Adobe is the latest big software name to be affected by the work of the Hacking Team – an Italian outfit that specialises in selling surveillance software and exploits to the highest bidder, normally governments and corporations. The controversial firm also markets zero-day vulnerabilities that it offers up for sale, which can be used to infect targets with the firm’s software.
A beautiful Flash bug?
A bug used by the Hacking Team appeared in a data dump at the start of last month – the flat (CVE-2015-5119) affected the Adobe Flash Player 18.104.22.168 for Windows, Mac and Linux (as well as earlier versions) and could have the dual consequence of causing a crash and also allowing the affected system to be taken over by a cyber attacker. Keen to retain their controversial reputation the Hacking Team described the bug as “the most beautiful Flash bug for the last four years.”

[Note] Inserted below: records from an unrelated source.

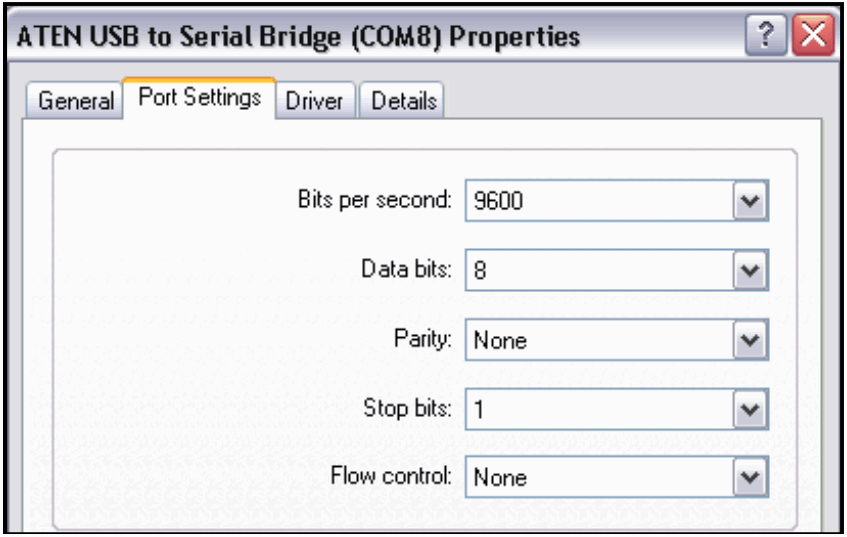The image size is (847, 537).
Task: Click the Flow control field showing None
Action: (x=597, y=478)
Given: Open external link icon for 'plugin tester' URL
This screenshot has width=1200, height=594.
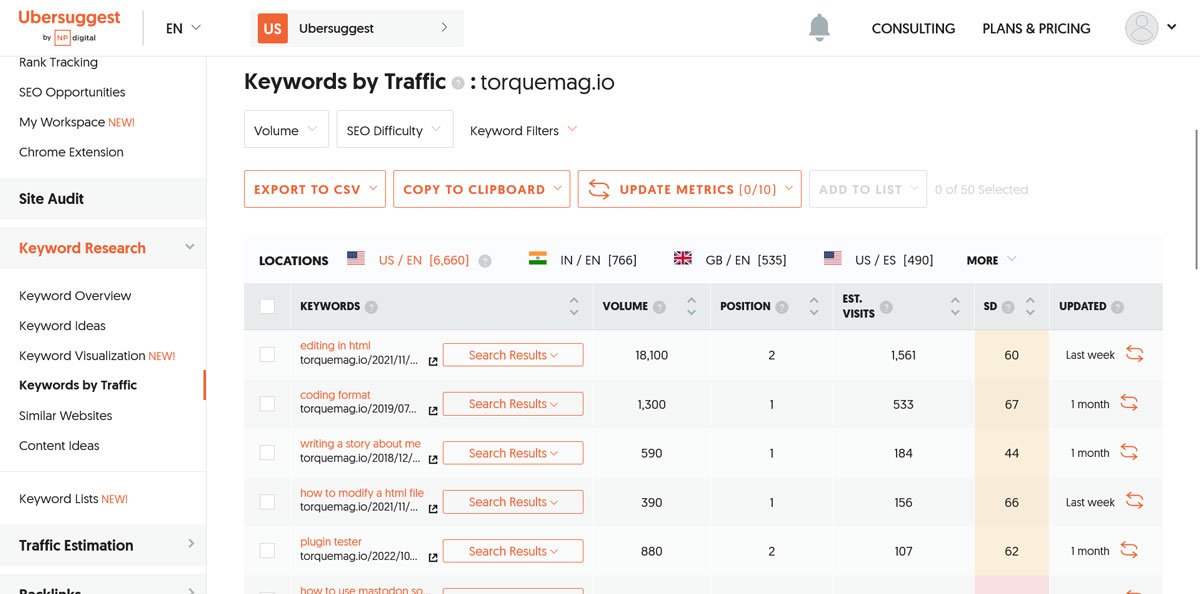Looking at the screenshot, I should point(433,557).

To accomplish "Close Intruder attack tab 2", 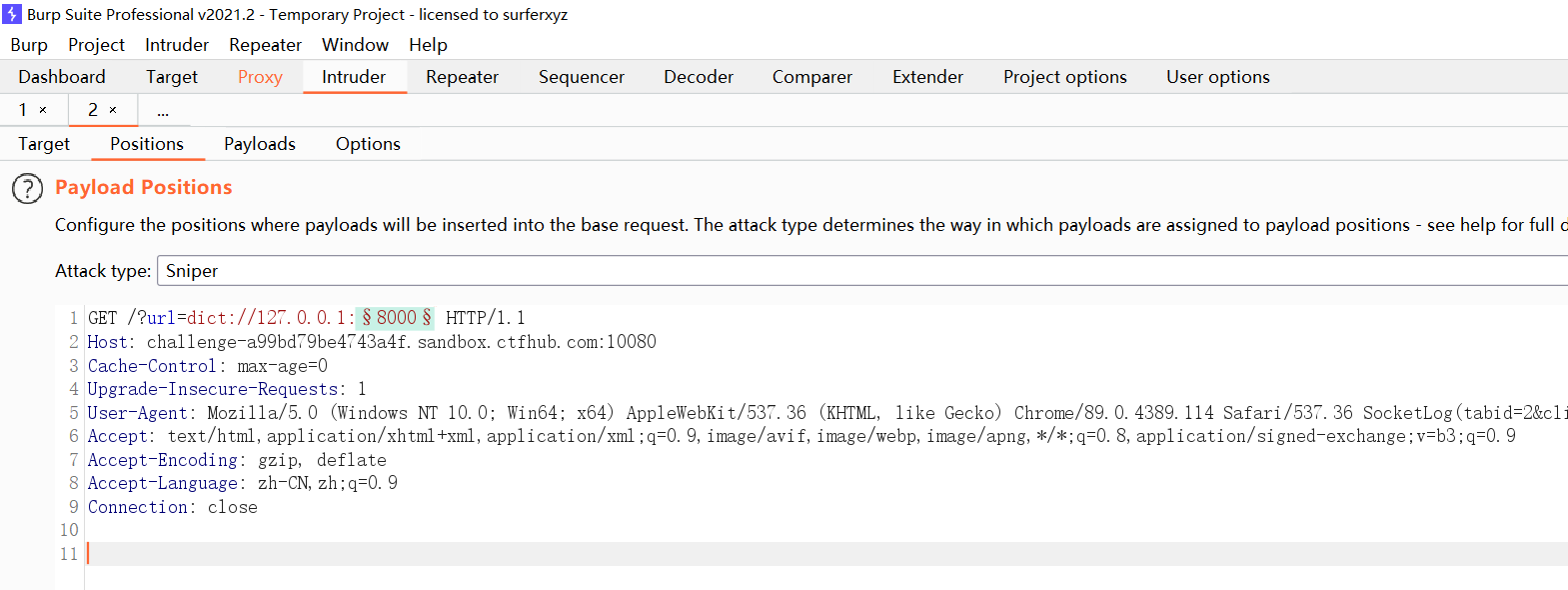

Adobe is ripe for exploitation
The data dump in which the bug was revealed took place on a Sunday and by the following Wednesday Adobe had issued a patch. As far as the company has revealed, there don’t seem to have been any particularly serious consequences for Adobe with this particular bug. However, the issue demonstrates that the software giant has now become ripe for exploitation across both consumer and commercial IT systems. It also reveals the way a new economy is being established around the science of custom exploit, which the Hacking Team has made its business. Corporations, governments and law enforcement agencies are clearly willing to spend big on these services, which has some serious issues for privacy, particularly as organisations like the Hacking Team have no problems selling to both sides on the cyber crime war.
For all businesses, large or small, security has become a major issue, particularly in the face of businesses exploiting bugs for profit. Infrastructure and security management have become key for all organisations looking to protect their systems.